HOW TO COMPLETE THIS TASK →
Write out each line below exactly as it appears.

─── RECORDS FOR THIS TASK

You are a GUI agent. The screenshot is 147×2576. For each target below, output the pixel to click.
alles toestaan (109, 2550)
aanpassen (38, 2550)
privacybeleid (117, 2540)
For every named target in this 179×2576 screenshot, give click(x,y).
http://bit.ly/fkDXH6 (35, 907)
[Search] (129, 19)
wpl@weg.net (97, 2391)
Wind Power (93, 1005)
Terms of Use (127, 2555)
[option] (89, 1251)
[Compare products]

──────

RESULT →
You are a GUI agent. The screenshot is 147×2576. For each target below, output the pixel to click.
alles toestaan (109, 2550)
aanpassen (38, 2550)
privacybeleid (117, 2540)
For every named target in this 179×2576 screenshot, give click(x,y).
http://bit.ly/fkDXH6 (35, 907)
[Search] (129, 19)
wpl@weg.net (97, 2391)
Wind Power (93, 1005)
Terms of Use (127, 2555)
[option] (89, 1251)
[Compare products]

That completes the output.